Chris Guichot de Fortis Senior Interpreter, NATO Interpreter Training Resources
Shadowing is useful into all the interpreter’s active languages, ‘A’ and ‘B’, and can be employed to correct and refine a multitude of interpretation weaknesses – accent, delivery, voice quality, vocal range, emphasis, ‘cleanliness’ of rendition, confidence etc. etc.
However, it is important that shadowing:
- – be carried out in a graduated, thorough and reasoned way
- – be regularly supervised and/or assessed by both the practitioner and his or her teachers, supervisors or colleagues
- – be carried out over many hours and in each of the linguistic combinations that it is desired to enhance
- – be coupled with more conventional training techniques
The technique consists of spending many hours in a real or virtual booth shadowing an able and fluent speaker of the target language. As the goal is to replicate the neurological and intellectual demands of simultaneous interpretation, a simple laptop/ipod/headphone combination will suffice, in the absence of a true booth. Using MP3/MP4 or flash files, DVDs, CDs or audio cassettes, choose speakers who are expressing themselves in their mother tongue and who have an excellent mastery thereof, without strong regional accents, and with a gift of oratory which allows full expression of the native cadences of the language. It cannot be over- emphasised that your chosen speaker must be carefully selected, as a function of accent, elocution, delivery, register etc. This is an excellent technique at many levels, as (this being a marked trend among recent neuro-linguistic and neurological expert studies) shadowing involves some 80% of the neuro-linguistic operations involved in simultaneous interpretation, the only factor missing being that of language transfer. Shadowing initially involves repeating the words of the speaker without modification. This allows the interpreter’s brain, ears and mouth, working as they do in concert, to begin to reproduce the sounds and rhythms of the target language, without conscious mental effort, and begins to create the ‘linguistic muscle memory’ naturally acquired by children learning their own tongue. This will require many tens of hours of actual speech production – it is essential that the language actually be voiced, or the exercise is useless.

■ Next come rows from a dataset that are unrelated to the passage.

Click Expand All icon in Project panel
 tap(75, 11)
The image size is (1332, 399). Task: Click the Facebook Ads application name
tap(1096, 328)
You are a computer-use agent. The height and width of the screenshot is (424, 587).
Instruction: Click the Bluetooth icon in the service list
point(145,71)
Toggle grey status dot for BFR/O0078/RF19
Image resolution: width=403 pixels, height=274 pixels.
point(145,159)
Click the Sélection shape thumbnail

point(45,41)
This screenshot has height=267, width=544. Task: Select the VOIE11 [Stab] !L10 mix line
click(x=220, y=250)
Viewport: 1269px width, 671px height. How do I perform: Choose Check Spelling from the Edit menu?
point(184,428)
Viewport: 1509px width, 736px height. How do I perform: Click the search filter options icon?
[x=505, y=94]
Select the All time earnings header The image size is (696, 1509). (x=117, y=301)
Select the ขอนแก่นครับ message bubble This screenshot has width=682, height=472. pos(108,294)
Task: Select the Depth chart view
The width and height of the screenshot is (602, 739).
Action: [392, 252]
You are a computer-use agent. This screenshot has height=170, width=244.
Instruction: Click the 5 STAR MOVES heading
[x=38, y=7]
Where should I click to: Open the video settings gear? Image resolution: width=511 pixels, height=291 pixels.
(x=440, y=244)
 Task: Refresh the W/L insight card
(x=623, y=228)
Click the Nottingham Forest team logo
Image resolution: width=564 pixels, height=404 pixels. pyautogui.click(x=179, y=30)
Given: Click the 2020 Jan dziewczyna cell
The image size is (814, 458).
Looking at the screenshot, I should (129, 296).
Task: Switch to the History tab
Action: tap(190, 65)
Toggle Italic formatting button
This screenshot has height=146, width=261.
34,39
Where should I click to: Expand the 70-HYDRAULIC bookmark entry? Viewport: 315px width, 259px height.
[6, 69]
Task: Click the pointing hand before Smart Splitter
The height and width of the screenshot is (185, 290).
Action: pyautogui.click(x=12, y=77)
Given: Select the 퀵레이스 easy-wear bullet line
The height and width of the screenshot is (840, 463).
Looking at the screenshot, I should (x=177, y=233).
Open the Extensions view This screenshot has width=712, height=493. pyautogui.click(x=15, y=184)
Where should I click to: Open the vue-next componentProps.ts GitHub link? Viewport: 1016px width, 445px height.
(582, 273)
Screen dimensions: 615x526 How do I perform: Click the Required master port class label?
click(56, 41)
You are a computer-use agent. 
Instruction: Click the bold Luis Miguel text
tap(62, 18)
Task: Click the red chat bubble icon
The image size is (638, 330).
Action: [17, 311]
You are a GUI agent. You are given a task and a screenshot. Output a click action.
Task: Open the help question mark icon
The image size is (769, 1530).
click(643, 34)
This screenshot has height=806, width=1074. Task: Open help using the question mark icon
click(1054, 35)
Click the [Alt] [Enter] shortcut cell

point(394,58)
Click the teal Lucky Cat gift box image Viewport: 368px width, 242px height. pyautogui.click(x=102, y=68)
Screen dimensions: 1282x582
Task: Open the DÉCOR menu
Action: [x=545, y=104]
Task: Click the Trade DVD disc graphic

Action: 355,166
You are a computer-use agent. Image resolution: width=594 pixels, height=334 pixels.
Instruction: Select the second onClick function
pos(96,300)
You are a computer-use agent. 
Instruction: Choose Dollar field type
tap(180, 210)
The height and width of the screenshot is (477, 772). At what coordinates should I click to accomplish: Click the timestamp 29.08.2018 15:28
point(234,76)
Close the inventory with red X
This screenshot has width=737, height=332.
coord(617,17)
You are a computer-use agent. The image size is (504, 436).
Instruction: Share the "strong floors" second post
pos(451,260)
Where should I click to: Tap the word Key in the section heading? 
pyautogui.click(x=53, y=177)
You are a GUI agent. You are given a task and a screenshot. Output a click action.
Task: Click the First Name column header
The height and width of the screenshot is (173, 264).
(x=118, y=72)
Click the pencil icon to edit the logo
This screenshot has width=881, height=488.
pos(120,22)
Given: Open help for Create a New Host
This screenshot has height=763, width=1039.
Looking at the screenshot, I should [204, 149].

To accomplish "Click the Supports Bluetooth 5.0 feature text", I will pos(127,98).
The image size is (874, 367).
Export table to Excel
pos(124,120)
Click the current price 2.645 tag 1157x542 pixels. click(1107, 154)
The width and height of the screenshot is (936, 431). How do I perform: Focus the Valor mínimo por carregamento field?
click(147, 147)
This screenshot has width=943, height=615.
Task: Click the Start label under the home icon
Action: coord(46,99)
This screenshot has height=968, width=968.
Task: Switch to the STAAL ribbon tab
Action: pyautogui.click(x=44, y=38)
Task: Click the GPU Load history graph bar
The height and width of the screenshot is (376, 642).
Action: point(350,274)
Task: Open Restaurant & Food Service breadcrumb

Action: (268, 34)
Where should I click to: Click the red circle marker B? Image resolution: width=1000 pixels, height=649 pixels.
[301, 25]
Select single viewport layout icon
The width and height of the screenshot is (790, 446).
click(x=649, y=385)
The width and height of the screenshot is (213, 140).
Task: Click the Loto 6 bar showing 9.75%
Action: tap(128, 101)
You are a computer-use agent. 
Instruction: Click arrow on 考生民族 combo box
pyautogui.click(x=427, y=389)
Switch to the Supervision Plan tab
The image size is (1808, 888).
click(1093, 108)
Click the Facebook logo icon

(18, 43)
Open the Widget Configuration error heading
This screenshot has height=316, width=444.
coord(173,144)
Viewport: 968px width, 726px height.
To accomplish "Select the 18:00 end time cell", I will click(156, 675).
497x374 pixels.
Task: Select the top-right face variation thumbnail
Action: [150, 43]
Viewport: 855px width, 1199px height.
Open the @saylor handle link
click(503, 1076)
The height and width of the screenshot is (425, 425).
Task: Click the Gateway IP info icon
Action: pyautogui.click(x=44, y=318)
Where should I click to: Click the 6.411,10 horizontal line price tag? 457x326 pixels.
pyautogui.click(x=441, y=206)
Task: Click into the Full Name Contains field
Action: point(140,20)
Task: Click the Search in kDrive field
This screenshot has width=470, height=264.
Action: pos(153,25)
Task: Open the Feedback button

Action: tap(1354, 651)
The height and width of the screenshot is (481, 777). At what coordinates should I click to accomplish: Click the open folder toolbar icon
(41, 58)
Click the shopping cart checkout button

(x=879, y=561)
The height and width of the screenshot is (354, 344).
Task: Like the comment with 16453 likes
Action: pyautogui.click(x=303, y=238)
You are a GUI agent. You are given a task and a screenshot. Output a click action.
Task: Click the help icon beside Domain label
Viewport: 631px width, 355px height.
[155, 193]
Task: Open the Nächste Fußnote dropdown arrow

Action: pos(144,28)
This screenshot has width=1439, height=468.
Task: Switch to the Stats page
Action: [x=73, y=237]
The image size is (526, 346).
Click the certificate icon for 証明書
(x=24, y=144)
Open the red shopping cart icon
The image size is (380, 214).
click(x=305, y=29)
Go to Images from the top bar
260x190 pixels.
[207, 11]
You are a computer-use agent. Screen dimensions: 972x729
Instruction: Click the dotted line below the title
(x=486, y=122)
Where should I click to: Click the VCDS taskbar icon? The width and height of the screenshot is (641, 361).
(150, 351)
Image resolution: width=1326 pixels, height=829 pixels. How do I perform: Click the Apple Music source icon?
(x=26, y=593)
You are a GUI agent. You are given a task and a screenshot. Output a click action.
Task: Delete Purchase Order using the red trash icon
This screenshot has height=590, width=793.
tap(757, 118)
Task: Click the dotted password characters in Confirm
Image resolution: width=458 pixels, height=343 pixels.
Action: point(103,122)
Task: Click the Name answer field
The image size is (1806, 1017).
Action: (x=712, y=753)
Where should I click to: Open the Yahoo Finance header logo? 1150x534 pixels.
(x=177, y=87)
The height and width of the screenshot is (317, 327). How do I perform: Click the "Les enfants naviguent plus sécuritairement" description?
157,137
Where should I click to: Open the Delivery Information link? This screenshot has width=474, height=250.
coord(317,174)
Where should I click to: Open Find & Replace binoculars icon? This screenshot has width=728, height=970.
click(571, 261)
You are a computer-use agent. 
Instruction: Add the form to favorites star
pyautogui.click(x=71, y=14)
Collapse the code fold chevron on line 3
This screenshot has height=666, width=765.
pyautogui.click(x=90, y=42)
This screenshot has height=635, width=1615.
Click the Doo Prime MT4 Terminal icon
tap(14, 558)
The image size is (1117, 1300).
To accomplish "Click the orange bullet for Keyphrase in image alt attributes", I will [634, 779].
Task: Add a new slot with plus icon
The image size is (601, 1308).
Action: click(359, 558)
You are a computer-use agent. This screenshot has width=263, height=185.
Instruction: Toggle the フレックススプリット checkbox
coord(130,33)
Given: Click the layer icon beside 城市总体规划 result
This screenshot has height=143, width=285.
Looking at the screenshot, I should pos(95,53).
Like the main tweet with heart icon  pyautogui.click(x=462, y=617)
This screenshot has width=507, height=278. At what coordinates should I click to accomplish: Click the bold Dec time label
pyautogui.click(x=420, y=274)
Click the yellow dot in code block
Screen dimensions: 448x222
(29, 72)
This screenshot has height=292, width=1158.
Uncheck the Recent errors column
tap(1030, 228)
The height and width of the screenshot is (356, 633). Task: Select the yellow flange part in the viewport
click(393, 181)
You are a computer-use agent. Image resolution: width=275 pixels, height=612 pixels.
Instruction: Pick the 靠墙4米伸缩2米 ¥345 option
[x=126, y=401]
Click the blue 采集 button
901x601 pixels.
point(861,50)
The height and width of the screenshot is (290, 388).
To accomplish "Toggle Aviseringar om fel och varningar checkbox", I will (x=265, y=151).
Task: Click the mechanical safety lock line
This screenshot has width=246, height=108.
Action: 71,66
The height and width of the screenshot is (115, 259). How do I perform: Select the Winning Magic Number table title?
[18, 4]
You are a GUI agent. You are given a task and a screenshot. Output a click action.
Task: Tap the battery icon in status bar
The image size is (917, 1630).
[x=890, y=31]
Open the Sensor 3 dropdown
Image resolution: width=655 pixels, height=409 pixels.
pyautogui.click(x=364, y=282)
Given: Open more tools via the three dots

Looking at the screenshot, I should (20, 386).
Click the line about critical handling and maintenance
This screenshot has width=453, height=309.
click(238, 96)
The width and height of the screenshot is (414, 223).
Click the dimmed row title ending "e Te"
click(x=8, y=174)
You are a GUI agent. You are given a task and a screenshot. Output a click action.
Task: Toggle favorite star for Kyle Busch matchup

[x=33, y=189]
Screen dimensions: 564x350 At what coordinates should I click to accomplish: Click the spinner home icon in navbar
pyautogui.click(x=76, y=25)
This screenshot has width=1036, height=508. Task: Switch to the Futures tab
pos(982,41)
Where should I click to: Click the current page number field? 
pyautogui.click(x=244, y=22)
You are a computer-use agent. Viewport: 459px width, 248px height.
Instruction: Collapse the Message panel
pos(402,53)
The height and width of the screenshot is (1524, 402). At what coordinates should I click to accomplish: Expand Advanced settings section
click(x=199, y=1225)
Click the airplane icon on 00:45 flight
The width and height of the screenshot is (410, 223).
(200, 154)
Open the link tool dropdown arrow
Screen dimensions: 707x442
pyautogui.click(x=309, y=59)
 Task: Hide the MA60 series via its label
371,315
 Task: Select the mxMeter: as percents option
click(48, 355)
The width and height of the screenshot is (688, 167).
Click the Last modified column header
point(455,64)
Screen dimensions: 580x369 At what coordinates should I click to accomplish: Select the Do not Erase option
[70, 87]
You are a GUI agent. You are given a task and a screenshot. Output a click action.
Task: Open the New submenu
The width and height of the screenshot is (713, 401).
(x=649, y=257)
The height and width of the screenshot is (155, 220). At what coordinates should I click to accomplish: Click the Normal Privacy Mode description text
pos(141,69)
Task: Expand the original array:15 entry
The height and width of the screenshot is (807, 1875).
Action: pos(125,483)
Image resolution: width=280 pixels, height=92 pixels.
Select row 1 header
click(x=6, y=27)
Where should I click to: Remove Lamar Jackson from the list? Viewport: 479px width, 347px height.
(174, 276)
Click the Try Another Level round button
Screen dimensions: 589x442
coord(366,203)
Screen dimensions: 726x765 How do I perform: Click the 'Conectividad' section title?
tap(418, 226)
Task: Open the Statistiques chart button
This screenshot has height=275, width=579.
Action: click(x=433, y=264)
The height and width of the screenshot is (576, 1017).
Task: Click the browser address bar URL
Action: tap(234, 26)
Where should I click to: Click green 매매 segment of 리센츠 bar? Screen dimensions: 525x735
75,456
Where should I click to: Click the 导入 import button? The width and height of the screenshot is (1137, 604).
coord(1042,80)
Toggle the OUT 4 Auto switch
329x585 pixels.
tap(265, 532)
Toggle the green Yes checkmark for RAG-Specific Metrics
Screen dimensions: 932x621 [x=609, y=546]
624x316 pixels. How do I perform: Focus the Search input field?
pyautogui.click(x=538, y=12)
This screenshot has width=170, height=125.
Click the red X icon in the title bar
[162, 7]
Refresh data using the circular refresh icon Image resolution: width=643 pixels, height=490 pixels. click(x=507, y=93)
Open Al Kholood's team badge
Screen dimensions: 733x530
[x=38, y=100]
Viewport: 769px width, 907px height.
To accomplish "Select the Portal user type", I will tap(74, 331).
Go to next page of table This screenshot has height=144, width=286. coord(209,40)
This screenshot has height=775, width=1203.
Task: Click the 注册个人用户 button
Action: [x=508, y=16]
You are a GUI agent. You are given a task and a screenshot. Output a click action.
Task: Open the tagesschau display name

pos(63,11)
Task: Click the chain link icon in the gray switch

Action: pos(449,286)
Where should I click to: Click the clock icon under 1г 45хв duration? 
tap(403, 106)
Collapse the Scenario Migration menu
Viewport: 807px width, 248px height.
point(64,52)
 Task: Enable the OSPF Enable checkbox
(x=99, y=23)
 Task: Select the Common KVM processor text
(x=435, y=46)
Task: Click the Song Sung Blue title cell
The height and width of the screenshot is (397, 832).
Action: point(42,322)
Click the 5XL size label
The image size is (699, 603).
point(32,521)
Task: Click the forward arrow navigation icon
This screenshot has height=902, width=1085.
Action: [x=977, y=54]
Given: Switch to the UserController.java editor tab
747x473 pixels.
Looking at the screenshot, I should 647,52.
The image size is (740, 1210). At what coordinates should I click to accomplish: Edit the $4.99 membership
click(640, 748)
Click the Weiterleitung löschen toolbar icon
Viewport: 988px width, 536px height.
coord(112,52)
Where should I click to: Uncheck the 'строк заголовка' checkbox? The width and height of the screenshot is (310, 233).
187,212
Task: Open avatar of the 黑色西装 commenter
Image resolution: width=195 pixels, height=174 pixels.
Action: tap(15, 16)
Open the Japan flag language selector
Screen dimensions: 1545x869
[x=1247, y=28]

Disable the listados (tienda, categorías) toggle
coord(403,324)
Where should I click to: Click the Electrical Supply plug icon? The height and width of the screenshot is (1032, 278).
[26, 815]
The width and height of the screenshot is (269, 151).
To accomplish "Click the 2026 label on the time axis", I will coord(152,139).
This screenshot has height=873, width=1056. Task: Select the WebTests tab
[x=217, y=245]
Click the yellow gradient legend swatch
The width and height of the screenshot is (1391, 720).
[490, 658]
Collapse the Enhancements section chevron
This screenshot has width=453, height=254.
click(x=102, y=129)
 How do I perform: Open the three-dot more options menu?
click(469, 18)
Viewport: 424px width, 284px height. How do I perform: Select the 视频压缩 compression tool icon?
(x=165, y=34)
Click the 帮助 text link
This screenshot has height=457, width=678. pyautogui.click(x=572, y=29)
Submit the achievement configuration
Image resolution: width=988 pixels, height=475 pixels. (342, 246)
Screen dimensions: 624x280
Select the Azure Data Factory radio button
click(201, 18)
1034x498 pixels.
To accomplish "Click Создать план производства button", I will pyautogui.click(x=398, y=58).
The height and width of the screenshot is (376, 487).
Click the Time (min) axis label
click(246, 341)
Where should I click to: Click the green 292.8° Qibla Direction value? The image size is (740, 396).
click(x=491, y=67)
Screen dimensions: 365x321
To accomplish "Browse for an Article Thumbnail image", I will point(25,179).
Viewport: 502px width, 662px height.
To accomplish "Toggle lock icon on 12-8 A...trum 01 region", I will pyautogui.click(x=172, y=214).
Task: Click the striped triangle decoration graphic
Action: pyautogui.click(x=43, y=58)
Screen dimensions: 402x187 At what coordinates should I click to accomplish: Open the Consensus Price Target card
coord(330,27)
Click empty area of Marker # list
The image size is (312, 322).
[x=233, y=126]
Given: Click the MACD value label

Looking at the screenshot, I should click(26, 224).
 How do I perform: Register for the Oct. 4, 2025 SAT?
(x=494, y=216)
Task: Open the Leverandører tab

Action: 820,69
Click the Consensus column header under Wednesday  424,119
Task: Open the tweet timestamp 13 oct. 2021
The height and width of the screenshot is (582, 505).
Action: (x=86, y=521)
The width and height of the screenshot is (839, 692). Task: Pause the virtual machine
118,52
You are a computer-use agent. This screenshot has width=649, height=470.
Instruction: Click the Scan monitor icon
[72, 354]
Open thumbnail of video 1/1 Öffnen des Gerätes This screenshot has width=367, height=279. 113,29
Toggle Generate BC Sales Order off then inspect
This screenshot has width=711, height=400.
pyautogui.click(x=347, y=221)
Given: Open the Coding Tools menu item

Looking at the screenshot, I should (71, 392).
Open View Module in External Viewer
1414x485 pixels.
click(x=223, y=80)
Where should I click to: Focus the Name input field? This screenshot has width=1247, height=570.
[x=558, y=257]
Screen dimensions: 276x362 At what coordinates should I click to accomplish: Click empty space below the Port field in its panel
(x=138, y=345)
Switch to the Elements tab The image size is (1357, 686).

It is also recommended, in the case of an actual or potential ‘B’ language, to shadow with a text, as it is true to say that we cannot hear or apprehend what we do not know, and if we do not hear all the articles, prepositions, and smaller sounds that make a native speaker sound native, we will not reproduce those sounds in our shadowing, and will lose much of the potential benefit. Here again, it is useful to record your shadowing, and then replay it, comparing it to the text.
The prime goal of the exercise is to accustom brain, ears and mouth to the flawless and (eventually) effortless production of the sounds and cadences of what may be (in the case of a ‘B’) a foreign language. The goal here is to establish a new network of synapses and neuronal pathways, this being an essential stage in the interpreter’s acquisition of each new language combination. It should not be thought that all lessons learned in the successful mastery of one combination can simply and instantaneously be transposed to another – many hours of actual practice are required for each language pair, and there are no shortcuts!
Let’s now begin to look in a more concrete way at the actual practice of the technique.
While shadowing, it is important to experiment with differing levels of time lag or ‘recul’ (say from 0.5 to 5 seconds), introducing a certain elasticity to reflect the fluctuating demands imposed by the speaker and to train the brain to cope with larger or smaller linguistic buffer spaces in the language combination being employed.
At the same time, gradually introduce expressions of your own, allowing for varying semantic (but of course not substantive) distance from the speaker. At one extreme you may wish to decide in advance to modify one or two words per sentence, and at the other to leave only one or two words unchanged.
In order to approach, in the ‘B’ language, the facility which characterizes an experienced interpreter’s work into his/her mother tongue, it is also important to train both voice and brain to ensure acceptable linguistic production while mental processing efforts are required elsewhere.
To this end, it is useful while shadowing to practice (for example) writing numerical sequences involving fixed gradations (1, 3, 5, 7… or 1, 6, 11, 16, 21 etc.), which can then be self-checked after the exercise, along with the recorded interpretation.
Another variant might involve writing down poems or song lyrics, which the interpreter knows by heart, while interpreting. Using increasingly complex sequences is doubly fruitful, and the goal, evidently, is to guarantee an acceptable level of linguistic production even while mental processing efforts are devoted to other, more noble, tasks such as actually understanding and transposing concepts and ideas! Such exercises are useless, of course, unless both spoken and written productions are assessed for accuracy and acceptability.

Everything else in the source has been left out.